[Begin Extracted text]

It follows that the plaintiff has mistaken his remedy. If he is dissatisfied to take the amount offered for his stock, his relief is by proceeding under the statutory method marked out. (P. L., c. 246, s. 25 et seq.). By amendment this proceeding may invoke it. The issue of fact to be tried .will be the market or best ascertainable value of his stock on the date of the transfer of the power company’s property August 8, 1936. Gregg v. Railroad, 67 N. H. 452.

This opinion is not to .be construed to imply that the plaintiff’s claims would be upheld if the factor of eminent domain did not appear.

Case discharged.

All concurred.

On Rehearing. After the foregoing opinion was filed the defendants’ motion for rehearing was granted on the issue of the application of the utility regulation statute. The decision rested on a ground not presented in argument and the motion was granted to enable the parties to be heard respecting it.

Demond, Sulloway, Piper & Jones (Mr. Joseph A. Millimet orally), for the motion.

Laurence I. Duncan, Richard F. Upton and Robert W. Upton (Mr. Duncan orally), opposed.

Allen, C. J.

The defendants say that the plaintiff’s share or interest as a stockholder of the Power Company was not taken from him, but that the company’s liability to him was discharged by tender of the amount payable according to the contractual terms between them, as though he were in the position of a creditor. But the contractual terms were not the full measure of his rights. He had in addition whatever rights were created by statute, and his statutory rights controlled those strictly contractual. His agreement to take the face value of his stock and accrued dividends in a sale of the Company’s property was not unqualified. It was also agreed, by force of the statute, that he might demand value, according to its worth. The statute provides that this value may be received on a transfer of a utility’s system. In effect it entitles a stockholder to the value of his stock if he does not accept his contractual rights. The plaintiff’s stock was acquired with that benefit attached to it. It is not to be inferred that he agreed to limit his rights to those of a non-statutory character when the statutory ones bestowed additional benefit.

The transfer of the power company’s property was a transaction of which the various steps taken to accomplish it were all parts going to form the whole. The undertaking to discharge the plaintiff’s rights as a contractual matter was inseparably connected with the public approval necessary to be obtained to give validity to the transaction. The statutory rights given as incidental to a public approval for the transfer thus became available, and the plaintiff was not bound by the provisions of the contract as his sole remedy.

[End Extracted text]
[Begin Given data]

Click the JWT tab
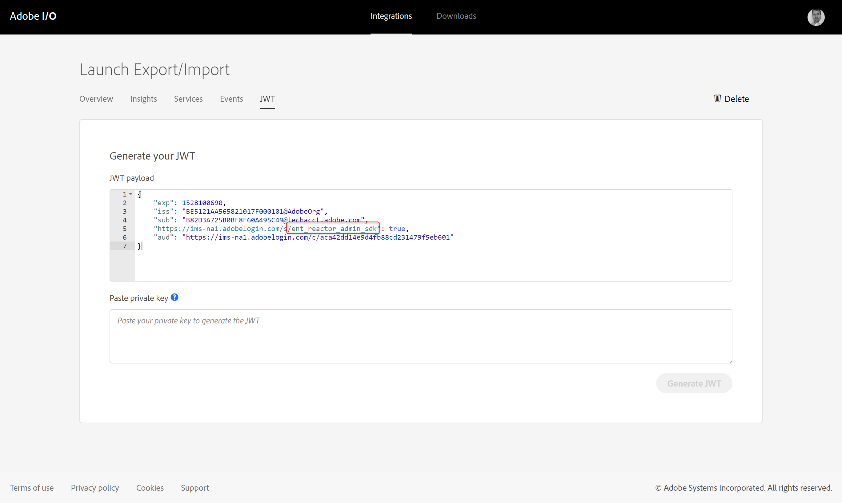Image resolution: width=842 pixels, height=503 pixels. (267, 99)
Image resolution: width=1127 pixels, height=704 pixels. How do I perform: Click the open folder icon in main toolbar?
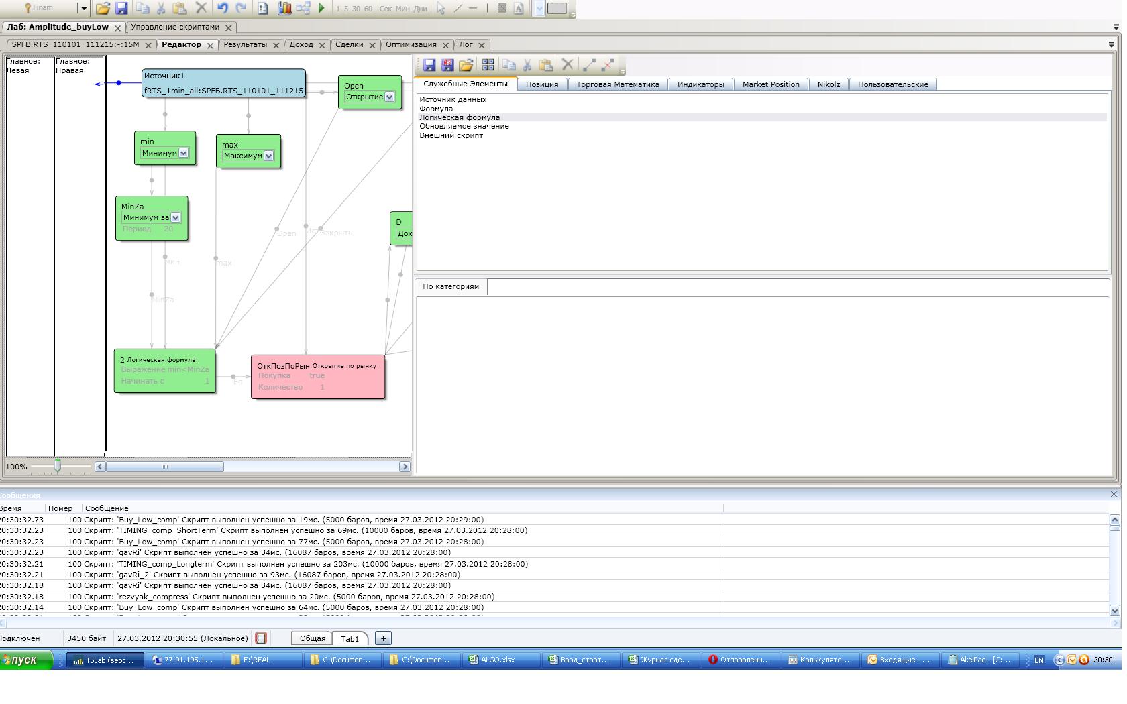click(103, 9)
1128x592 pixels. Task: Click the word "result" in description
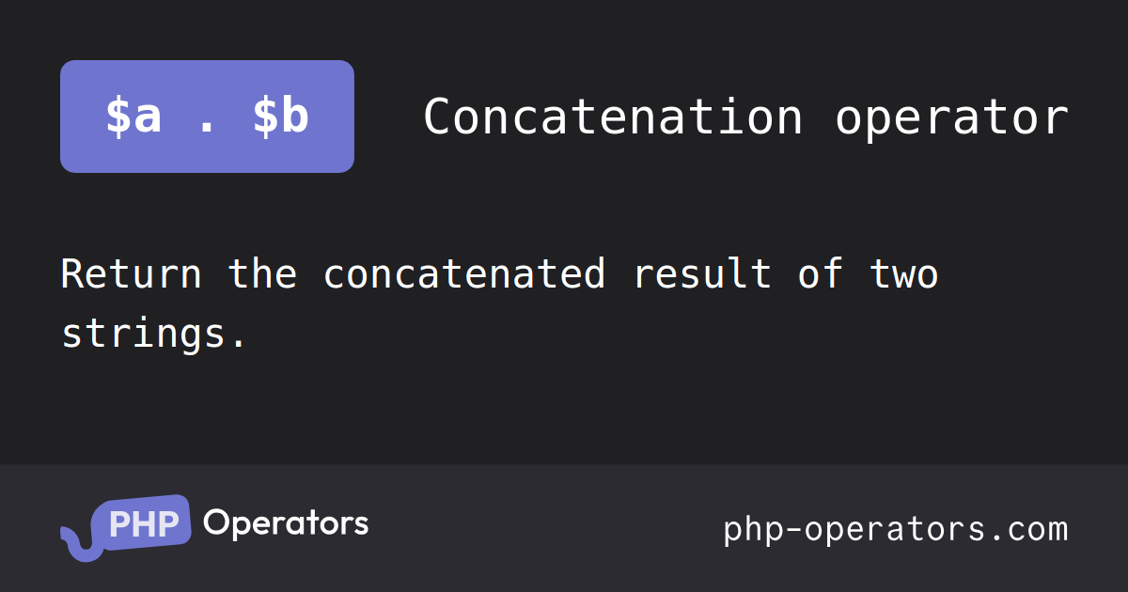pos(702,274)
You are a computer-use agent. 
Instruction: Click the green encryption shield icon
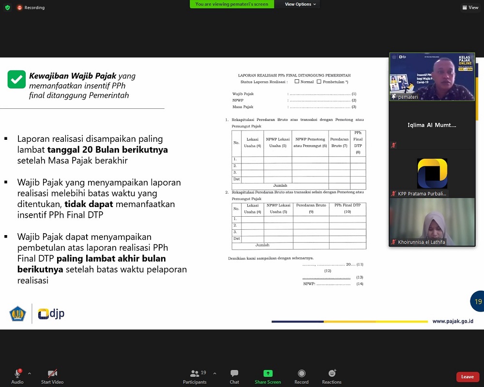[7, 8]
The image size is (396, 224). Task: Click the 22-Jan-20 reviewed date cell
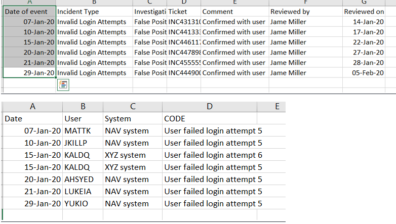[x=364, y=42]
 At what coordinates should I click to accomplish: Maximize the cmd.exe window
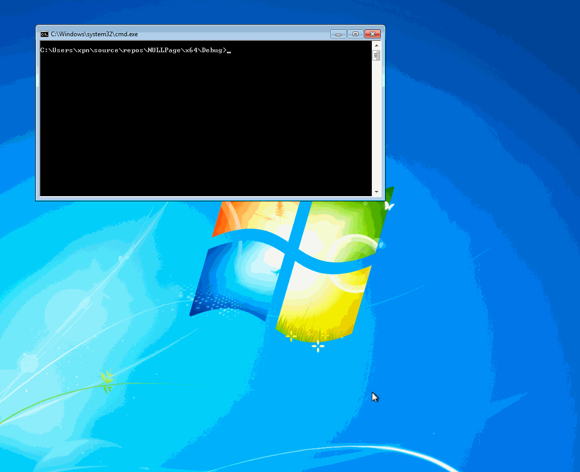(355, 34)
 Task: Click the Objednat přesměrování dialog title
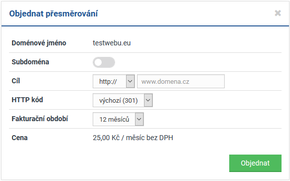(x=53, y=14)
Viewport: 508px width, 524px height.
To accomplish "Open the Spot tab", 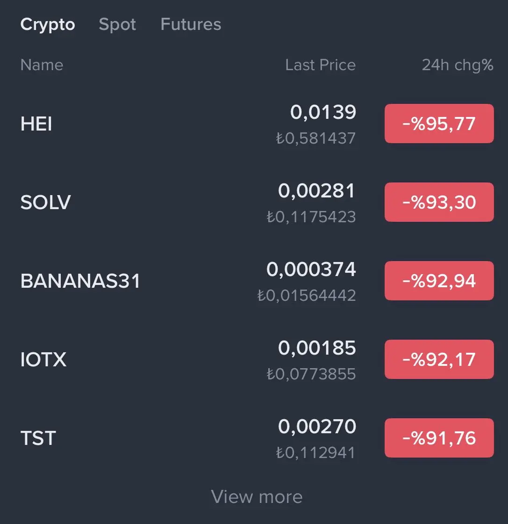I will pyautogui.click(x=117, y=24).
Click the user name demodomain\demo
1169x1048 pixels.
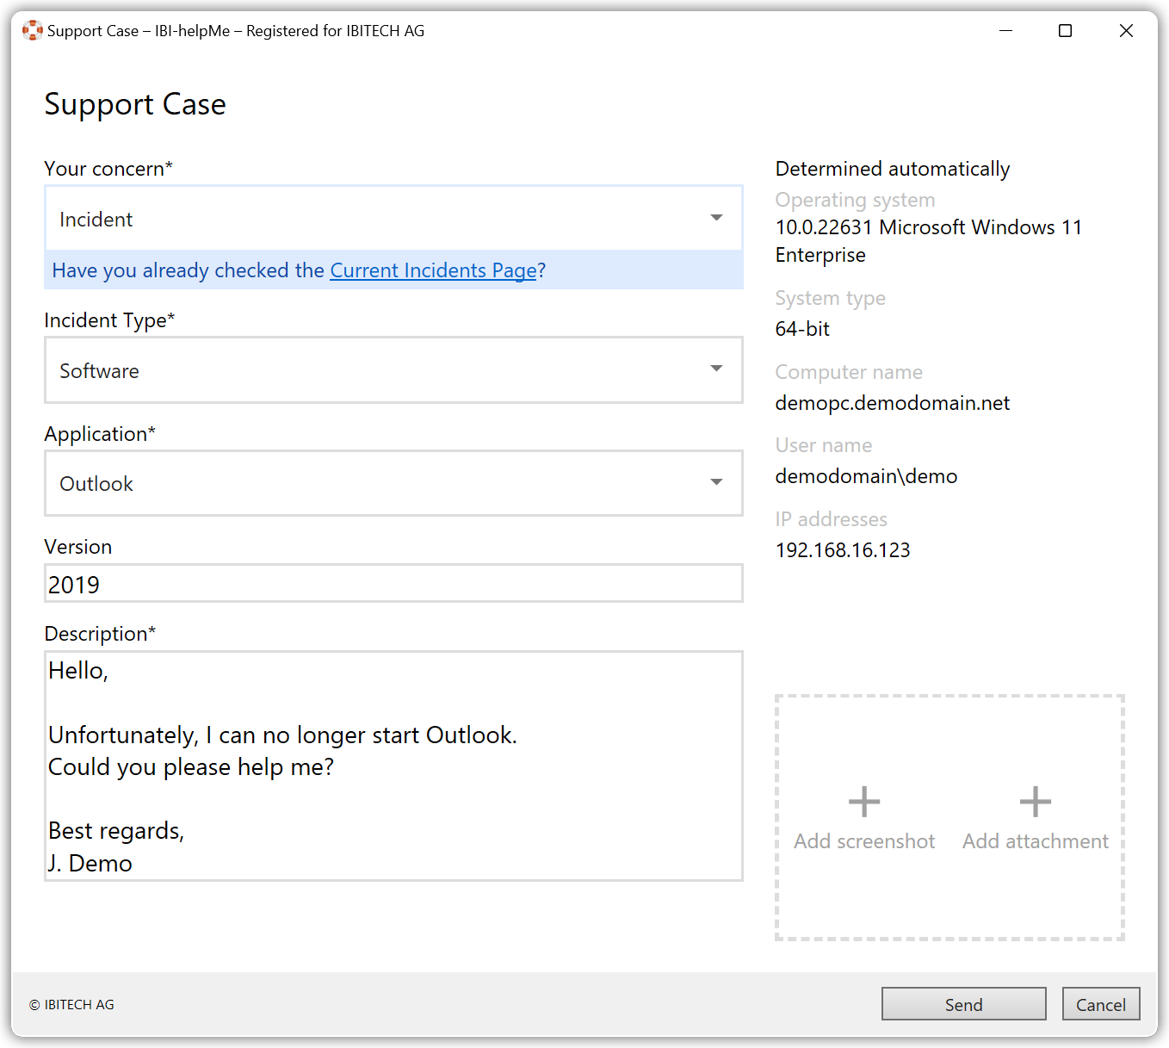point(866,476)
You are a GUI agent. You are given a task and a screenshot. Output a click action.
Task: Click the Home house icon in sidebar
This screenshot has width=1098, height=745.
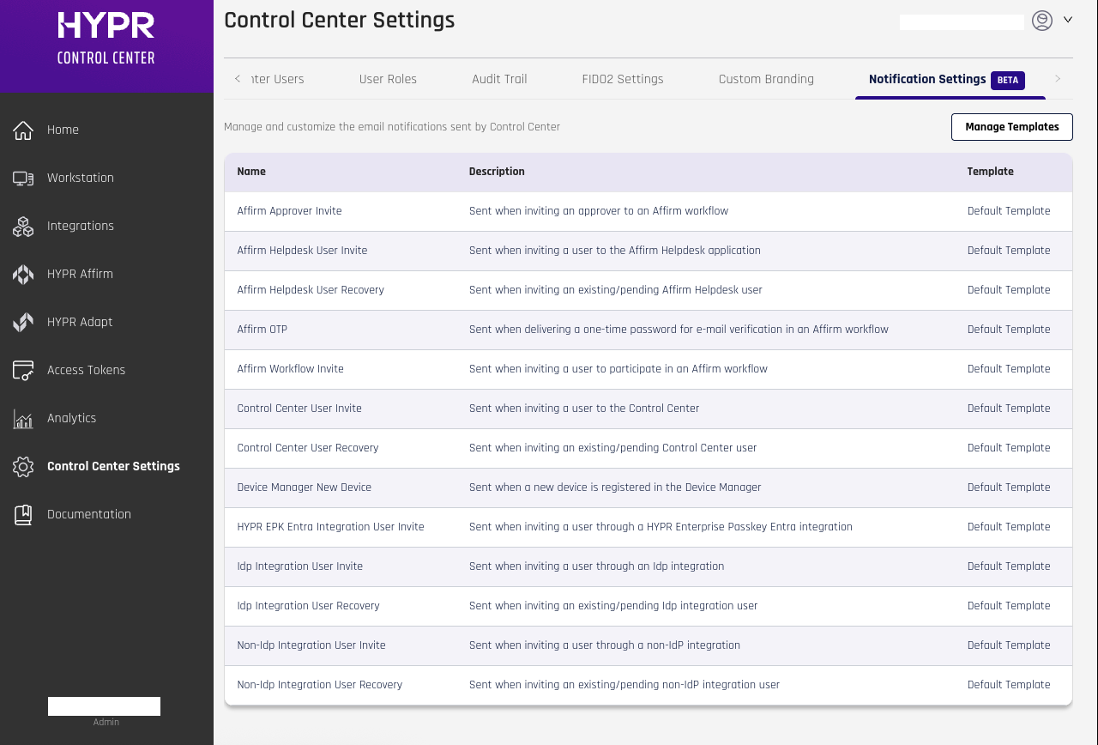coord(23,130)
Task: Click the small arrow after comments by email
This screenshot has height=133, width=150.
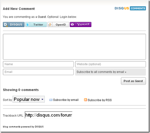Action: point(126,72)
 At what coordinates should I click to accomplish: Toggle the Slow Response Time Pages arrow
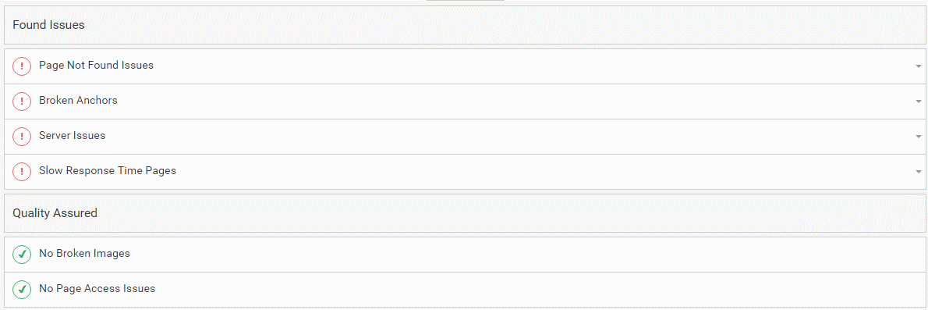[918, 171]
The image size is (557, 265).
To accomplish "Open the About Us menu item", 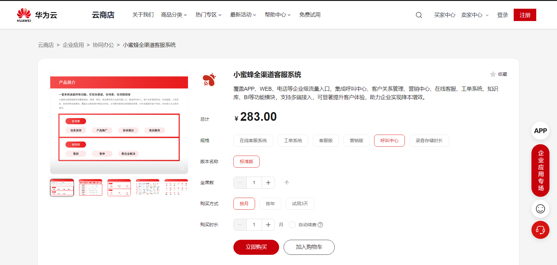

[End Given data]

* [Work to complete]:
1. Answer these from the court opinion:
(a) On what date was the power company's property transferred?
(b) On what issue was the defendants' motion for rehearing granted?
(c) Who argued orally for the motion?
2. Write the next part of the court opinion, picking up after its final paragraph.

* [Task-by-task results]:
1.
(a) August 8, 1936.
(b) The application of the utility regulation statute.
(c) Mr. Joseph A. Millimet.

2.
A dissenting stockholder may enjoy the benefit of the utility regulation statute whether or not the stockholders are to receive cash for their stock on the sale of a utility’s property. The statute is intended to cover all cases of dissent. Designed to prevent any interference with a sale of a utility in the public interest, it facilitates the sale by the removal of stockholders’ objections and the substitution of special rights of compensation. The business corporation statute (P. L., c. 225, ss. 54, 58) gives appraisal rights only to stockholders voting against a sale. Whatever may be the rights of other objecting stockholders at common law or in equity when the corporation is not a utility, the utility statute, by the provision for special remedy, avoids any bar to a sale found to be in the public interest. It would be anomalous if a utility stockholder, unable to question the fairness of a sale and having no rights under the business corporation law because he did not or could not vote, were without redress. To secure the public interest that the transfer be made, the utility statute creates a special and exclusive remedy for all objecting stockholders unwilling to accept their contract rights, and the remedy is enforceable regardless of the unfairness of the transfer as to them and of differences in the transfer as one for a sum of money or as one for an exchange of stock by the stockholders.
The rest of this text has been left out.